Sherman Dwayne "Butch" Laswell (October 12, 1958 – March 10, 1996) was an American stunt performer and professional motorcycle stunt rider. Laswell died after sustaining injuries during a live stunt in front of a crowd of spectators, while attempting to carry out a dangerous motorcycle jump in Mesquite, Nevada. The accident was captured on camera.

==Career==
Laswell was a native of Las Vegas, Nevada, but grew up in Overton, Nevada. From a young age he became a fan of Evel Knievel, which is what first led him to pursue motorcycle stunt riding. At age 12 he began building ramps and jumping over his parents' car on his bicycle. Laswell got his first motorcycle at age 15 and pursued desert motorcycle racing. By age 17 he was one of Nevada's top desert bike racers and achieved a professional status two years later. Laswell's true passion, however, was in motorcycle jumping. He began doing small performances and jumped over school buses and big rigs.
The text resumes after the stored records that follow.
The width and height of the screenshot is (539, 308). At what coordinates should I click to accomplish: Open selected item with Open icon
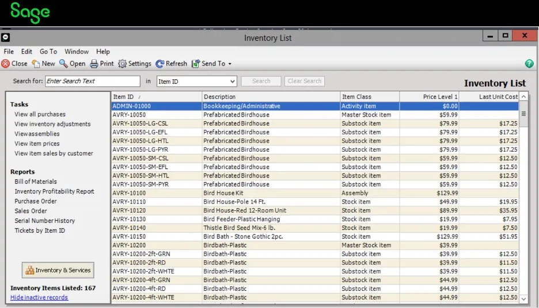pos(63,64)
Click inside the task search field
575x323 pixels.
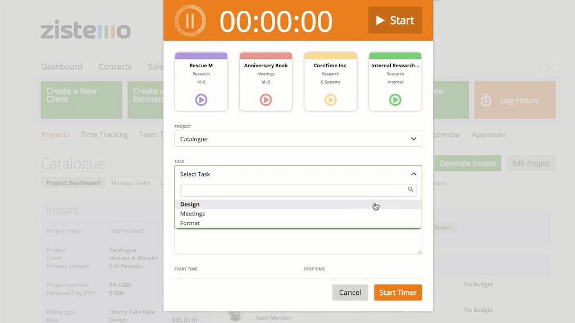tap(292, 190)
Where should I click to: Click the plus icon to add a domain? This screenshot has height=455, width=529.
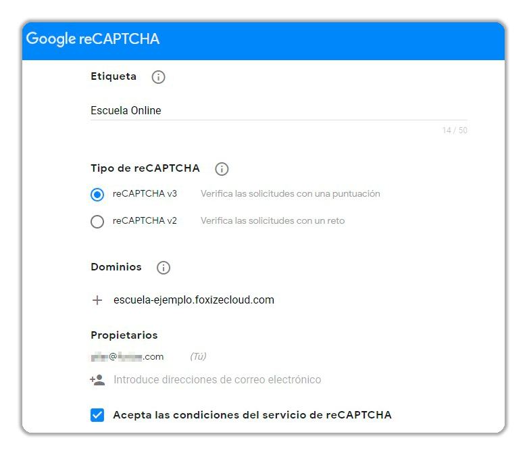(x=97, y=300)
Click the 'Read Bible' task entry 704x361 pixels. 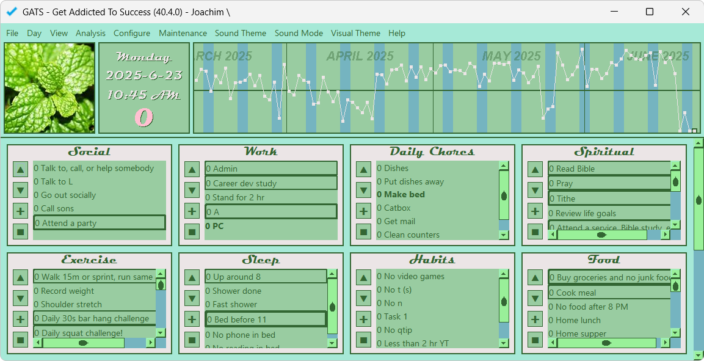608,169
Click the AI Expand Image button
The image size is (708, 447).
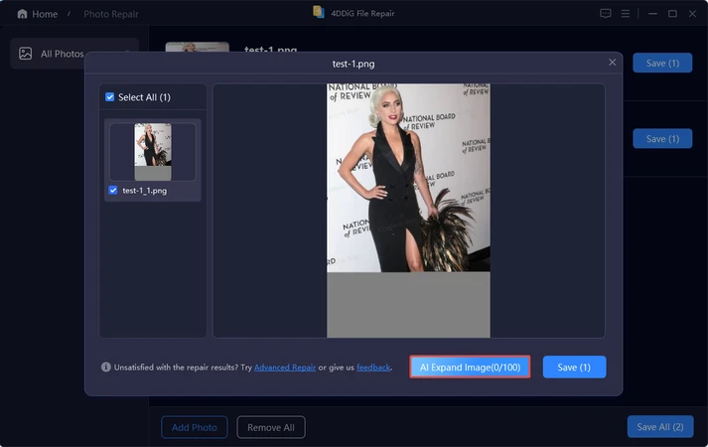coord(470,367)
One of Laswell's earliest achievements was when he beat the World's Long Distance Jump Record of 176 ft, which he achieved in 1981 when he jumped 180 ft on a 440 Maico. He then pursued his motorcycle career full-time and took motorcycle stunts and ramp-to-ramp jumping to the next level. In the 1980s Laswell filmed a TV commercial for the US Coast Guard and appeared in the reality television show, That's Incredible!, in which he filmed a world record wheelie demo. He then spent several years working for the Globe of death circus, where he performed a variety of motorcycle stunts never before attempted. In January 1992, at the Vacation Village hotel, Laswell established the world's highest motorcycle ramp-to-ramp aerial jump. He set the record at 41 ft.

==Death==
On Sunday, March 10, 1996, outside the Oasis hotel and casino in Mesquite, Nevada, Laswell attempted to jump over a 38 ft pedestrian bridge by driving up a steep ramp on a Honda CR500 motorcycle. As he made the jump and became airborne, he was blown off course in mid-air. Crosswinds and excessive speed pushed Laswell to the left of the landing ramp. Laswell then flatlanded from 65 ft high and crashed to the concrete below. According to witnesses Laswell tried to steer his bike away from the crowd. Laswell had been trying to break his personal best of 41 ft high and set a world record. Laswell's trachea was crushed and his skull and chest were cracked, among many other internal injuries. Footage of the accident was also captured on camera by movie crews who were filming the event live. Paramedics took Laswell back toward Las Vegas in an ambulance, meeting a Flight for Life helicopter next to the highway for a transfer. Laswell died in the helicopter during the transfer and was pronounced dead at 4:39 p.m.

===Aftermath===
Some friends and associates said Laswell was fearful of making the jump because of gusting winds. Others said he was determined to carry out the jump to avoid disappointing a crowd of thousands that had gathered to watch him, as well as movie crews who were filming the scene. Laswell's closest friends blamed the wind for the failed jump. Laswell's manager, Douglas MacValley, contends the disaster resulted from a mechanical problem and a strategic error. Lt. Governor Lonnie Hammargren, a noted brain surgeon and friend of Laswell, said he did not feel the paramedics responding to the crash provided adequate support to keep Laswell alive. Hammargren was in the crowd and was reportedly pushed away from Laswell's body by emergency personnel after the crash. Hammargren rode with Laswell in the Flight for Life helicopter, where he succumbed to his injuries. Laswell was then flown to University Medical Center. Hammargren has stated publicly that a tracheotomy was necessary to keep Laswell alive, but was not performed by Mesquite paramedics. Footage of the fatal stunt was caught on video camera by movie crews who were filming the event live. The footage has been shown on television documentaries as well as the 1998 shockumentary film, Banned from Television.